High-fat diets have long been known to increase the occurrence of mammary tumors in rodents. The interpretation of these and other animal data is controversial, however. Fat is the most energy-dense macronutrient (9 kcal/g compared with 4 kcal/g for protein and carbohydrate); thus, high-fat diets tend to be higher in energy intake unless care is taken to keep energy intake constant. Many animal experiments have not done this, so fat consumption is confounded by energy intake. In a meta-analysis of diet and mammary cancer experiments in mice, Albanes observed a weak inverse association with fat composition (adjusted for energy), whereas total energy intake was positively associated with mammary tumor incidence. Freedman et al. conducted a similar meta-analysis of experiments in rats and mice and reported that higher fat intake and higher caloric intake independently increase mammary tumor incidence. In studies specifically designed to determine the independent effects of fat and energy intake, the effect of fat was either weak or nonexistent in relation to that of energy intake. Furthermore, the relevance to human experience of rodent models, in which animals are given high doses of specific carcinogens to which humans are rarely exposed, is questionable. Notably, in a very large study of rats and mice fed substantially different amounts of corn oil without administration of a carcinogen, no effect of fat intake was found on spontaneous mammary cancer incidence. In a case control study in dogs, fat intake, which ranged from 10% to 70% of energy, was not associated with risk of breast cancer. The clearest message from the animal data is the importance of total energy intake and the need to consider energy balance in epidemiologic studies.

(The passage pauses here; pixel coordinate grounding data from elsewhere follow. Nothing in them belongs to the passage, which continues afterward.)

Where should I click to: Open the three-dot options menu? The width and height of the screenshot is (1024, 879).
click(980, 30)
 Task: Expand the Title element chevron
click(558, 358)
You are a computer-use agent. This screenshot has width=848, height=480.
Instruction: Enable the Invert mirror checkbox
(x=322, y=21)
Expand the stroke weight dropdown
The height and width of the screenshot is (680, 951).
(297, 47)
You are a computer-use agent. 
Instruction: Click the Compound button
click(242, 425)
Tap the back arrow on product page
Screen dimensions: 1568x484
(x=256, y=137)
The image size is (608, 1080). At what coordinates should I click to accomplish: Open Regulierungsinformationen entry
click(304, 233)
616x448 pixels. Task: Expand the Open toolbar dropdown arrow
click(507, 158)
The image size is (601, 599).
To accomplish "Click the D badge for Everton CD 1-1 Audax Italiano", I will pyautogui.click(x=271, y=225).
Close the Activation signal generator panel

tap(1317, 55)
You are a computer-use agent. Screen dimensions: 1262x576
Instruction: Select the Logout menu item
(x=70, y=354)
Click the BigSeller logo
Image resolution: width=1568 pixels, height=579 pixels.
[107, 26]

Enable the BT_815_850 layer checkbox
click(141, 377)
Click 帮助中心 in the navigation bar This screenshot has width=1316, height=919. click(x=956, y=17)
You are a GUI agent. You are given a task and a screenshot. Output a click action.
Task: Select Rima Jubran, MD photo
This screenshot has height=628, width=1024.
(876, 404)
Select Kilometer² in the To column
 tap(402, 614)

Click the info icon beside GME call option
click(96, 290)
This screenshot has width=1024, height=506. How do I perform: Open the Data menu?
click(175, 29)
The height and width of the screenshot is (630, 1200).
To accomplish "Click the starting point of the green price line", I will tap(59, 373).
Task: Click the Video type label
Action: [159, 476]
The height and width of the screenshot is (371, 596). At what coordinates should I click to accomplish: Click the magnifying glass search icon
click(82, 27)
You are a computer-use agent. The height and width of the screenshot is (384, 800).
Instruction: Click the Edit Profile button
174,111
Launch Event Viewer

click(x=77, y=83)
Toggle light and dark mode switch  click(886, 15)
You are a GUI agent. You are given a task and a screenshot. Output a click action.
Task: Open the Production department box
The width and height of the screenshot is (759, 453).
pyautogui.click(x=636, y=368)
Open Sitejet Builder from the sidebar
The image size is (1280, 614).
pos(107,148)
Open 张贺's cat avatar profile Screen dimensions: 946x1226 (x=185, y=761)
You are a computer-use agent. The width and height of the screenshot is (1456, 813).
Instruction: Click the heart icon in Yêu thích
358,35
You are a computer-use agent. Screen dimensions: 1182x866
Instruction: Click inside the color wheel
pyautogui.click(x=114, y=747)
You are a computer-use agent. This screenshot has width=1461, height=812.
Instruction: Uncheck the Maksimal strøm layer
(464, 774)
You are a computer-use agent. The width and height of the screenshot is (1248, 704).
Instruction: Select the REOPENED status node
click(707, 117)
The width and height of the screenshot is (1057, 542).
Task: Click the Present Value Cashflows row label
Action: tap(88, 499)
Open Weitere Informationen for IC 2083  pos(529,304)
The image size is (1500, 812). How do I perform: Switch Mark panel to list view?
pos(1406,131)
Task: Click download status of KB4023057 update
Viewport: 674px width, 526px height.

International Correlation (Ecologic) Studies
The dietary fat hypothesis is based largely on the observation that national per capita fat consumption is highly correlated with breast cancer mortality rates. A serious problem with ecologic comparisons of diet and breast cancer is the potential for confounding by known and suspected breast cancer risk factors. National fat consumption per capita is highly correlated with level of economic development; thus, any factor that characterizes affluent Western countries would also be correlated with national rates of breast cancer. Prentice et al. have found that the ecologic relation between fat disappearance and breast cancer incidences was still statistically significant after adjustment for gross national product per capita and average age at menarche. Other breast cancer risk factors, however, such as low parity, late age at first birth, greater body fat, and lower levels of physical activity, are more prevalent in Western countries and would be expected to confound the association with dietary fat. Thus, good reason exists to question whether the international correlation between fat intake and breast cancer represents a causal relationship.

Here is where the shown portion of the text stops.